To search for this kind of approach, you can try something like “r omit rows with missing values”. The third answer here gives the Tidyverse answer (the one you want). You’ll see a lot of discussion of the old-fashioned na.omit, but the fourth example here shows the “tidy” way to do it.

The answer, both ways, is the same. If you run the first two lines of this (and not the third one), you’ll see that there are now only 41 students chosen, and the one with the missing momheight and dadheight is no longer there. So when you run mean, you will not run into any missing values.

Extras:

Extra 1: when you feed drop_na more than one column, it removes any rows that contain missing values in any of the columns. For example, consider this dataframe:

What does this do?

d %>% drop_na(y, z)

There is only the first row left, because the second row has a missing value for y and the third has a missing value for z. The values 5 for z and 7 for y, even though they are good data values, are not included because the rows they were in had missing values for something else. The moral of this story is that if you use drop_na on several columns, you stand to lose quite a lot of your data. The default for drop_na is to drop rows with any missing values at all. The original davis dataframe had 173 rows, but if we drop all the rows with any missing values:

davis %>% drop_na()

we are down to 150 rows, having lost almost 15% of our data. Some people prefer to “impute” missing data, which is to replace missing values with an estimate based on the values of other variables. For example, a student with a missing Height whose parents are both tall is probably tall themselves.

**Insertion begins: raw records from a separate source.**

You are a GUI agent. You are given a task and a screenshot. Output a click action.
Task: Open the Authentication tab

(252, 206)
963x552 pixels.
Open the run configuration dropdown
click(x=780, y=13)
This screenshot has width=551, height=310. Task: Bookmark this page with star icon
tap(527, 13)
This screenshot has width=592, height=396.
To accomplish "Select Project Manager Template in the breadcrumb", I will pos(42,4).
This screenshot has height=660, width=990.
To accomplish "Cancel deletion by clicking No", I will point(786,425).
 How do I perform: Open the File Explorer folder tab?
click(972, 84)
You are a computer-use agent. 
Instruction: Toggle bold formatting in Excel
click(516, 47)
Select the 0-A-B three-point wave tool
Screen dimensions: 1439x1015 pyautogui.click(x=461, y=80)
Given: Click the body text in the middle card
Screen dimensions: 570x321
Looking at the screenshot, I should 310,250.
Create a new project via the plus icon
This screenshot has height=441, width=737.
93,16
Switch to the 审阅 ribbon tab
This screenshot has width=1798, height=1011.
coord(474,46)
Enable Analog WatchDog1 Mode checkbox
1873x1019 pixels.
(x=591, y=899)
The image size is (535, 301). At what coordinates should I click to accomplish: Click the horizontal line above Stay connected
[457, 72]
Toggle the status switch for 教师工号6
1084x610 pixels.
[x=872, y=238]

Extra 2: on that note, you would expect taller students to have taller parents. How do the values we calculated above compare with the mean heights of all the parents?

davis %>% 
  summarize(mom_mean = mean(momheight, na.rm = TRUE), dad_mean = mean(dadheight, na.rm = TRUE))

An inch or two less.

Extra 3: You’ll remember group-by and summarize from numerical summaries. Is there a way to use that here? Sort of:

davis %>% 
  group_by(Height >= 70) %>% 
  summarize(n = n(), mom_mean = mean(momheight, na.rm = TRUE), dad_mean = mean(dadheight, na.rm = TRUE))

The answers in the TRUE line are the ones we got before. We are used to using group_by with a categorical column, which we don’t have for this problem, but in fact you can use group_by with anything that makes a categorical, including something that evaluates to TRUE or FALSE. The expression Height >= 70 evaluates to true or false or missing (there were two students who didn’t answer how tall they were). The first line of the result gives the mean parental heights for the students who were less than 70 inches all (most of them), and the last line gives the mean parental heights for the students who didn’t give their own heights.

Note that some of the parental heights were missing, even for students who gave their own heights, so I had to use the na.rm thing again (or I could have used drop_na as before, before calculating the means).

$\blacksquare$

Counting seabirds

Each year, bird experts associated with the Kodiak National Wildlife Refuge in Alaska count the number of seabirds of different types on the water in each of four different bays in the area. This is done by drawing (on a map) a number of straight-line “transects”, then driving a boat along each transect and counting the number and type of birds visible within a certain distance of the boat.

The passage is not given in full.